Eind jaren zestig had ik een fotocamera, wat toen vrij uitzonderlijk was voor een vijfjarige. Met één rolletje kon je tien foto's maken en ik koos mijn momenten zorgvuldig. Opa. Oma. Jumbojet bij een bezoekje aan Schiphol. Als ik met mijn moeder de negatieven na dagen van gespannen afwachten bij de dorpsfotograaf kon ophalen, was doorgaans het merendeel teveel bewogen om af te drukken.

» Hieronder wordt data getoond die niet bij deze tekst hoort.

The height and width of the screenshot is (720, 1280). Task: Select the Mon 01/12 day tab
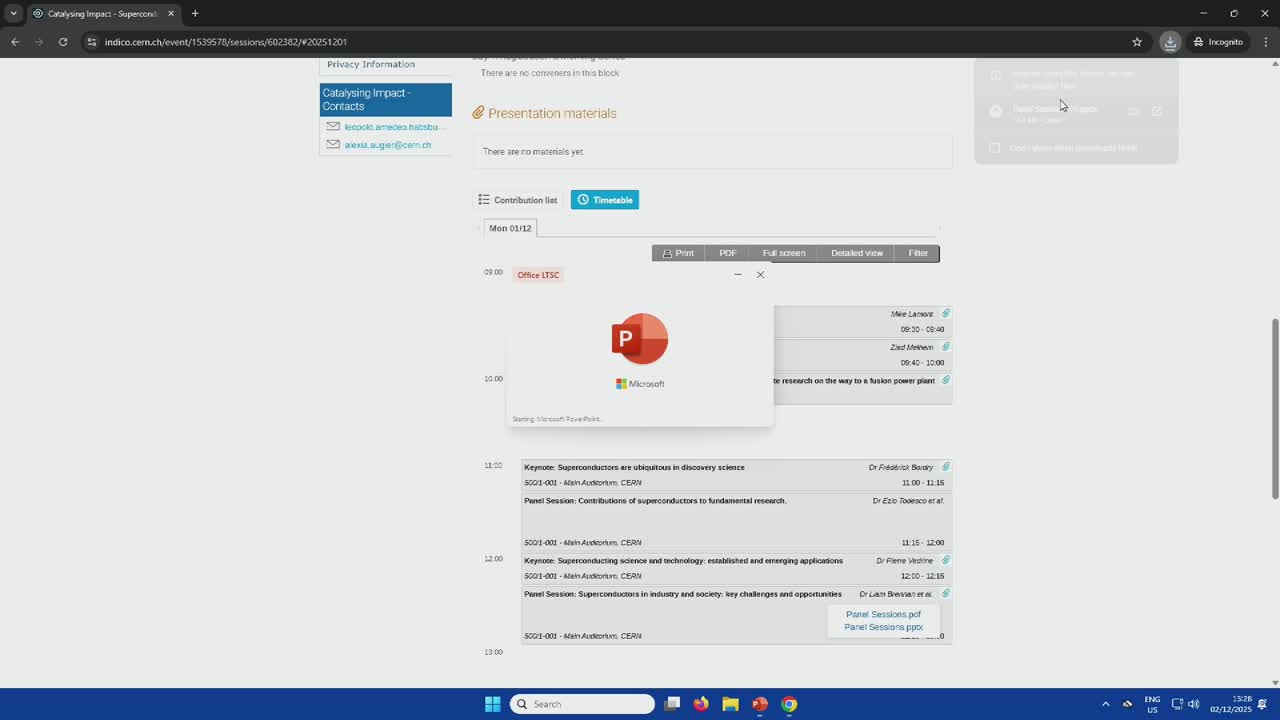coord(510,228)
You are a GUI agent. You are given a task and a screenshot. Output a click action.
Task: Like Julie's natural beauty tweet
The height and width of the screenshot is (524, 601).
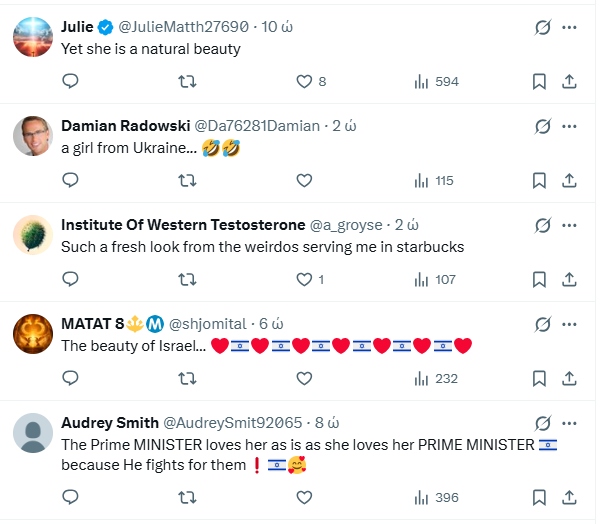(x=304, y=82)
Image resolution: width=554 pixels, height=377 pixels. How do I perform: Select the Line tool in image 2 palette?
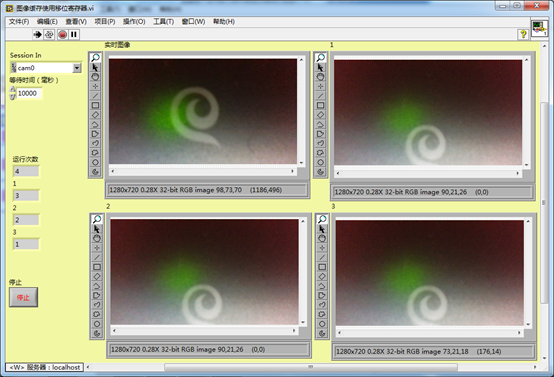pos(97,257)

Uiteindelijk zijn er ongeveer 15 foto's bewaard gebleven. De onbevangen blik op kindhoogte zag ik lange tijd als overtuigend bewijs dat mijn kunstenaarschap er al vroeg in zat. En hoe vaker verteld, hoe sterker de anekdote. Het jeugdige fotograferen raakte steeds verder losgeweekt uit het leven waarin het had plaatsgevonden.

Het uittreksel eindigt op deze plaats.